Required work: Everything from the line with "Screen dimensions: 648x396" down to the line with "1024x597 pixels." below must be printed exactly, those two lines included. Exclude pictures.
━━━━━ Records for this task
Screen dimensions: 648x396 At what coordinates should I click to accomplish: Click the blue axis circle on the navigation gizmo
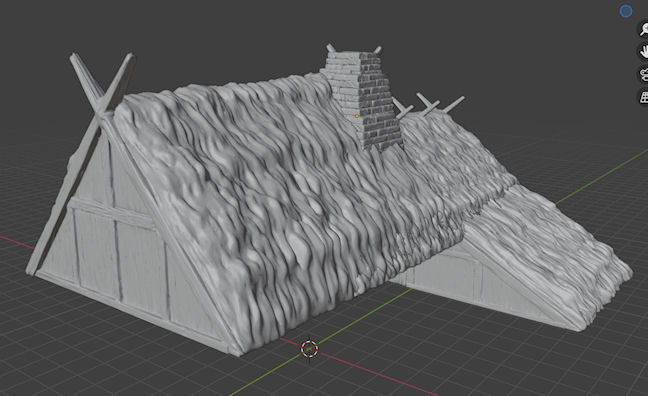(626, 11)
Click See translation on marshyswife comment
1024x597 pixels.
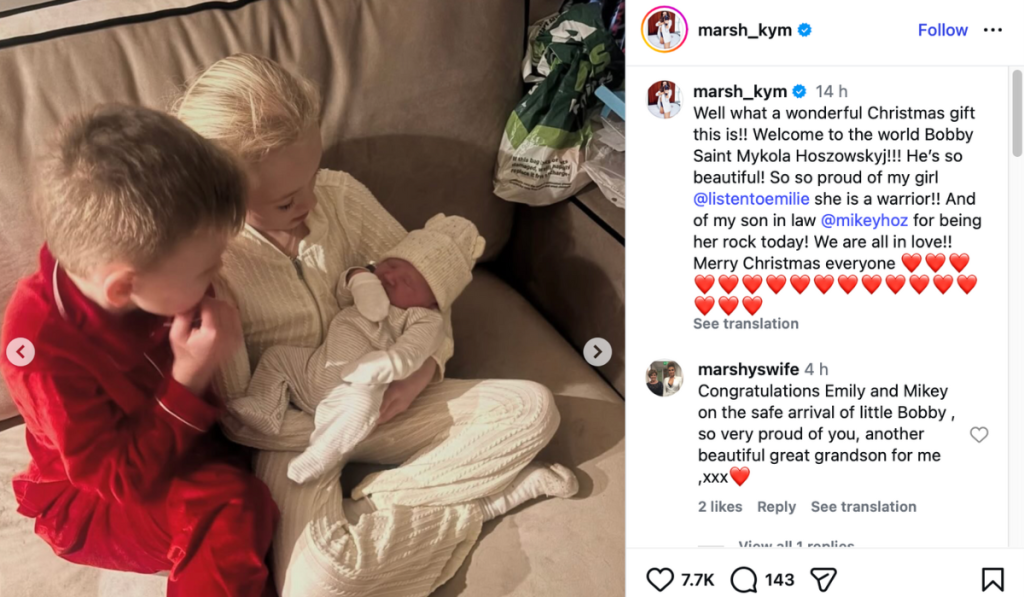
━━━━━━━━━━
━━━━━ Records for this task
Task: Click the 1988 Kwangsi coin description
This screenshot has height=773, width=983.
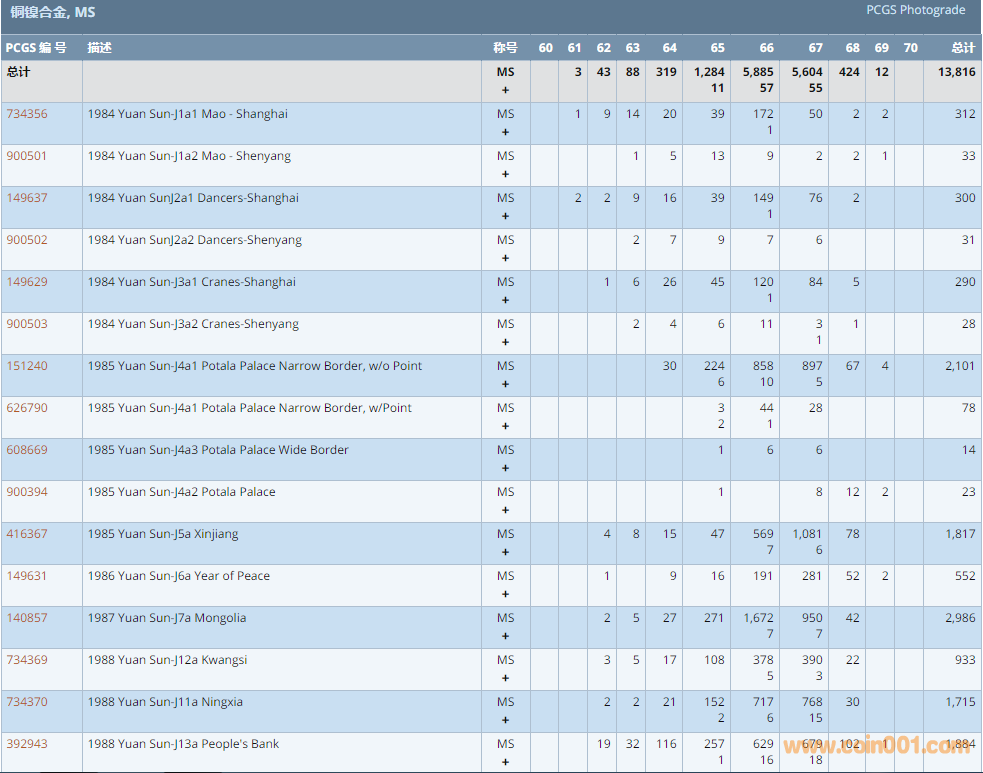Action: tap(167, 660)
━━━━━━━━━━
Written reply:
Screen dimensions: 648x396 At what coordinates should I click to accomplish: Click the blue axis circle on the navigation gizmo
(626, 11)
Click See translation on marshyswife comment
1024x597 pixels.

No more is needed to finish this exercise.